> Problem statement:
Repeat exactly the lines below from the line that contains "Instruction: Select the" to the last line, inclusive, without the pictures.

==== Working data

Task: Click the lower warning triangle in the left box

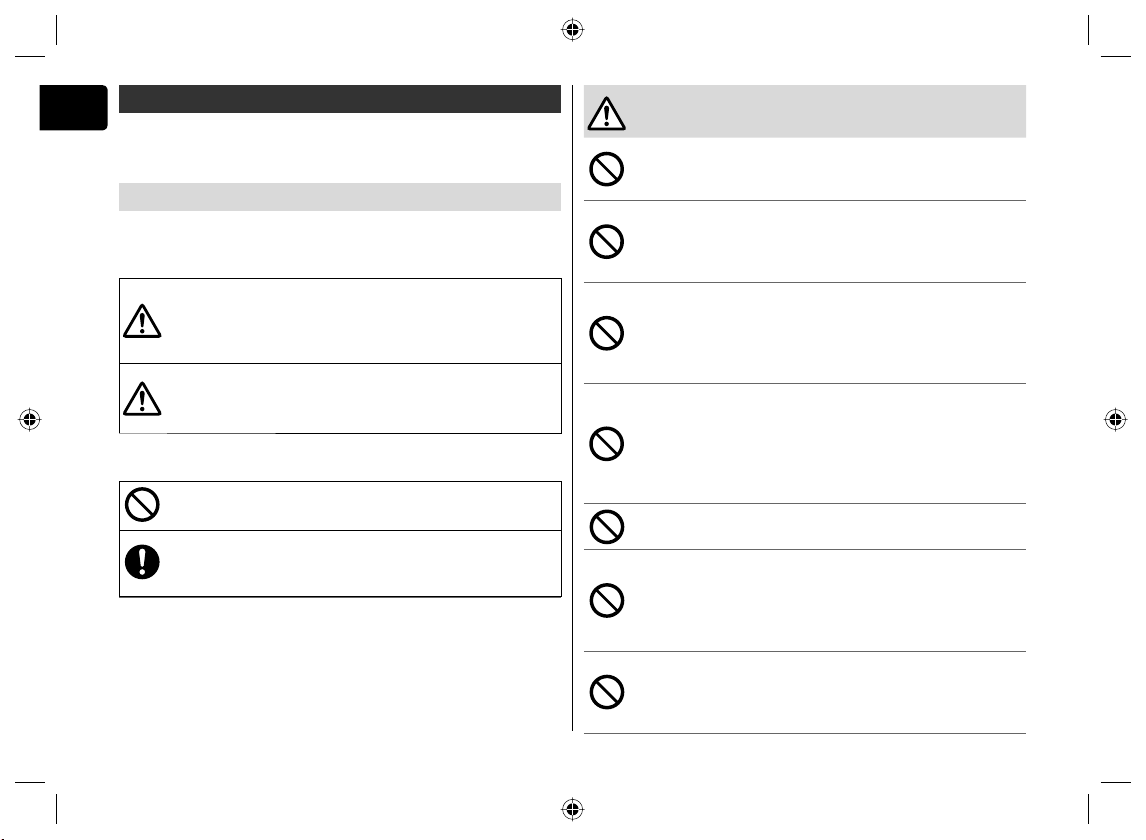Action: [142, 398]
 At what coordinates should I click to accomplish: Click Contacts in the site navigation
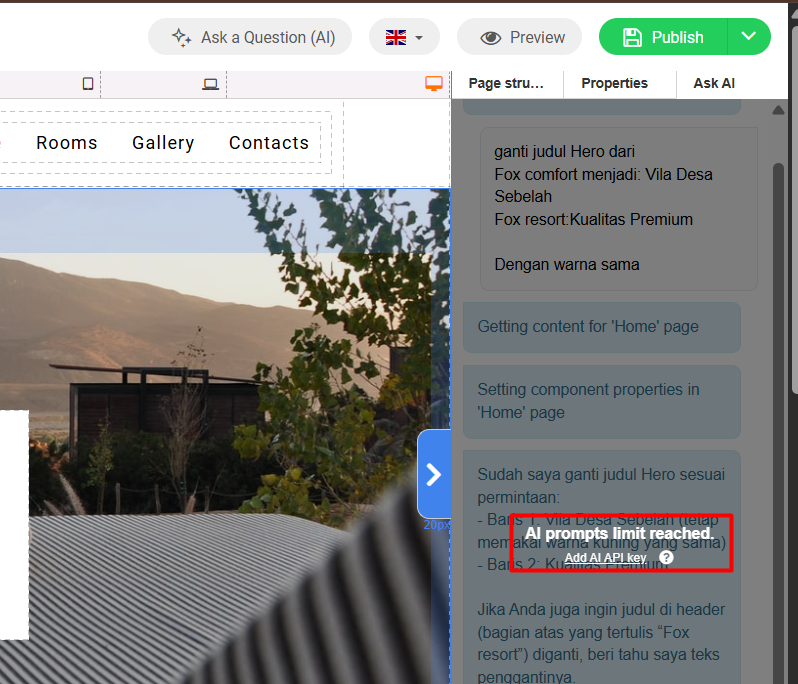click(x=269, y=143)
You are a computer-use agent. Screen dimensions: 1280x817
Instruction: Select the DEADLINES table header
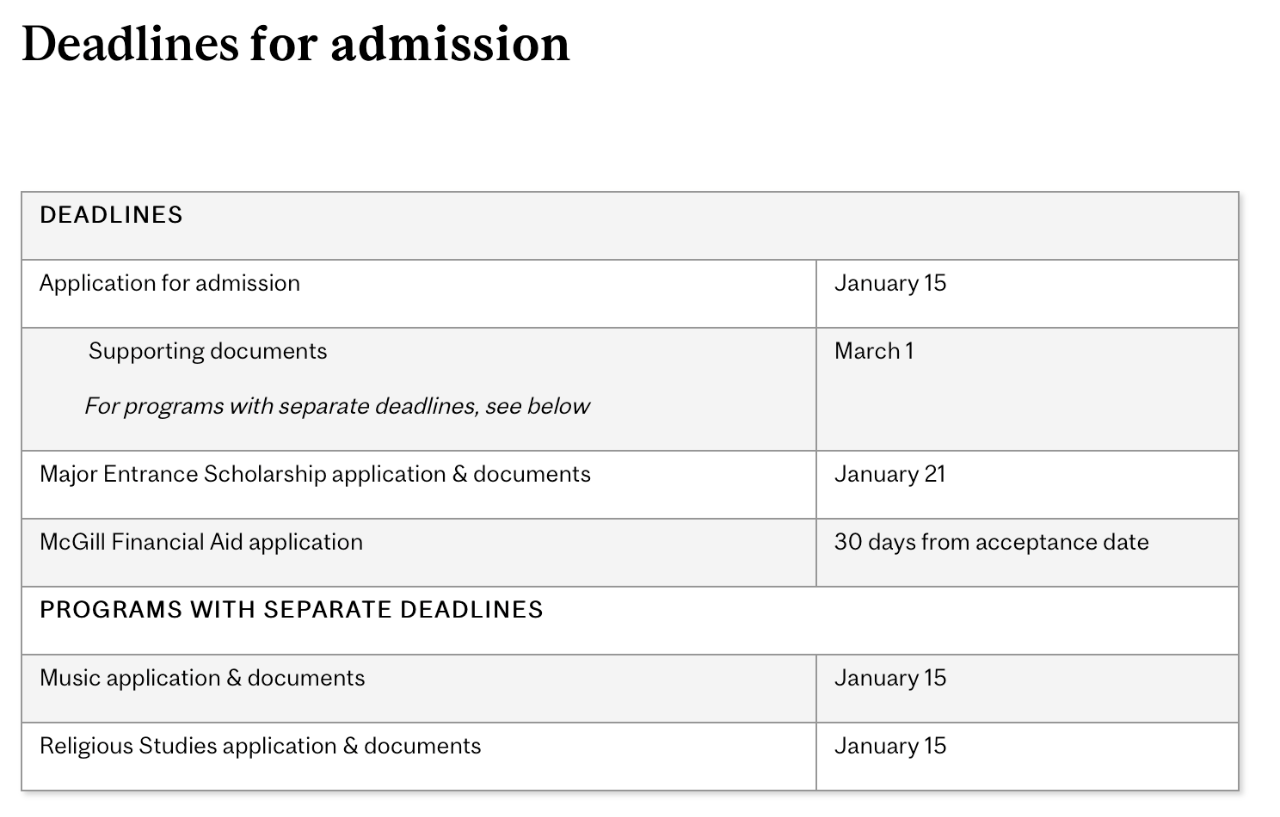(x=111, y=215)
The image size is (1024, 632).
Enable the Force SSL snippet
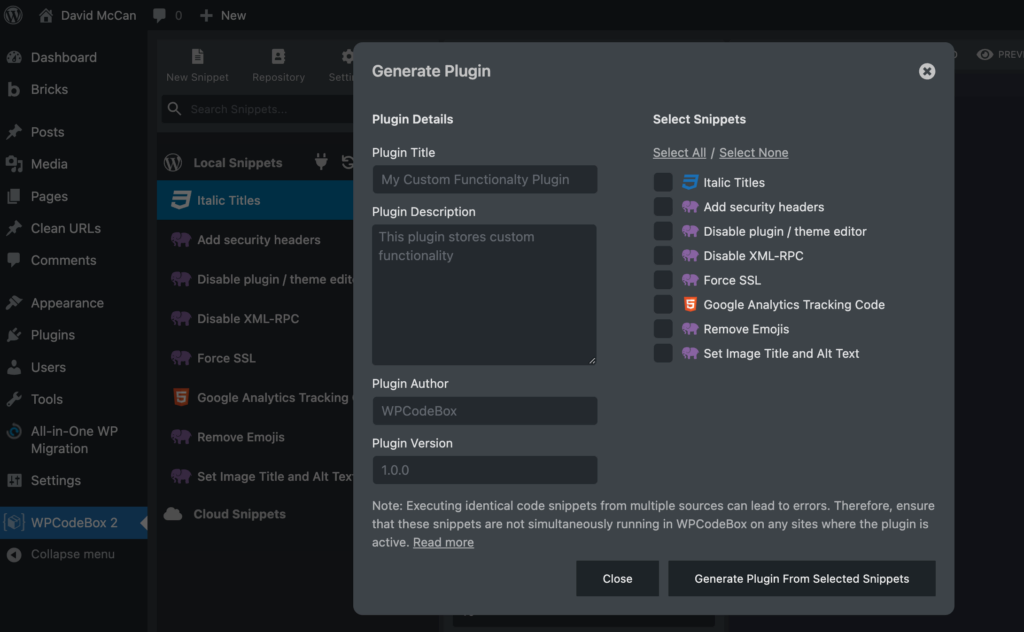663,280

========

> Response area:
Instruction: Select the DEADLINES table header
(x=111, y=215)
The image size is (1024, 632).
Enable the Force SSL snippet
663,280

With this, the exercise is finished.